Contemporary activism includes a spectrum of positions on the criminal legal system:

  • Reform approaches aim to change practices (sentencing reform, bail reform, police training, body camera policies, improved accountability).
  • Abolition approaches argue that policing and prisons are so structurally tied to racial control and harm that safety must be built through alternative institutions (housing, healthcare, education, community-led intervention) rather than reformed punishment systems.

In AP-style analysis, you’re often rewarded for accurately describing the logic of each position and using evidence, not for picking the “right” side.

Coalition politics and movement tensions

Modern movements regularly face internal debates about strategy:

  • Should energy go into elections, protest, mutual aid, or policy drafting?
  • Should goals be incremental reforms or transformational change?
  • How should movements handle ideological diversity and accountability?

These tensions are not proof that movements are “failing.” They are normal features of collective action—especially when a movement includes people with different risks, resources, and political philosophies.

Global and transnational dimensions

Contemporary African American movements often resonate globally. Protest tactics, language of human rights, and critiques of state violence can travel across borders, while activists learn from struggles in other countries. This doesn’t mean every movement is the same worldwide; it means that modern media and international institutions can widen the audience and shape strategies.

Showing it in action: how to analyze a movement as a historian

When asked to analyze a contemporary movement, avoid describing only what happened. Instead, answer four questions:

  1. Grievance: What problem is being named (and how is it framed)?
  2. Targets: Who has the power to change the problem (city council, police unions, school boards, corporations, federal agencies)?
  3. Tactics: How does the movement apply pressure (protest, boycotts, elections, lawsuits, mutual aid)?
  4. Outcomes: What changed—policy, public opinion, representation, funding, institutional practices?

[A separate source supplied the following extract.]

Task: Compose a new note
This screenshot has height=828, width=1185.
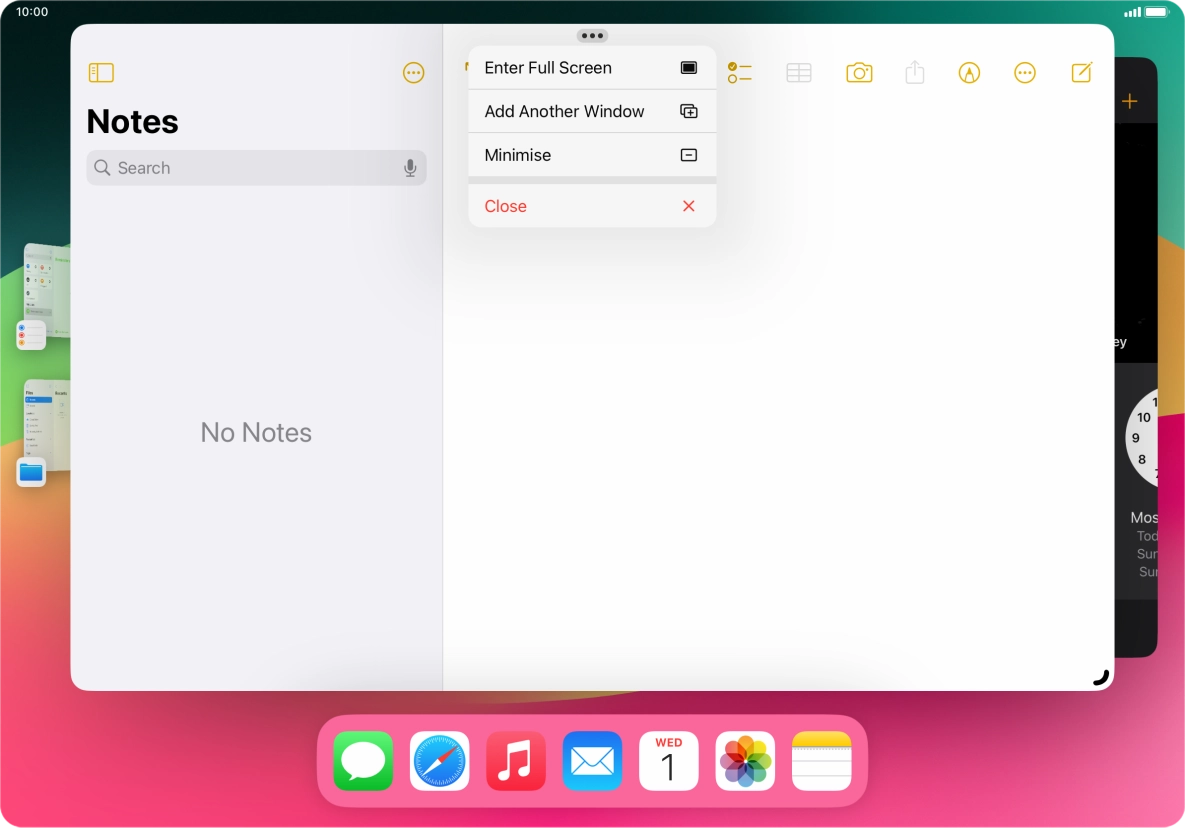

Mini-example: If a local movement campaigns for civilian oversight of police, your analysis should identify the targeted institution (police department/city government), the tactic (public testimony, referendum, candidate endorsements), and the mechanism (shifting accountability structures). Don’t stop at “people protested.”

Exam Focus
  • Typical question patterns:
    • Analyze how a contemporary movement frames a problem as structural rather than individual (often using an excerpt, slogan, or platform).
    • Compare strategies across movements (for example, direct action vs. electoral organizing; decentralized vs. centralized leadership).
    • Evaluate continuity and change: how contemporary movements build on civil rights/Black Power/Black feminist traditions while using new tools like social media.
  • Common mistakes:
    • Treating movements as spontaneous reactions instead of organized efforts with strategies, targets, and policy goals.
    • Collapsing all activism into one label (for example, assuming “BLM” is a single organization with one set of views).
    • Describing a slogan without explaining the range of policy meanings and the mechanism by which it aims to produce change.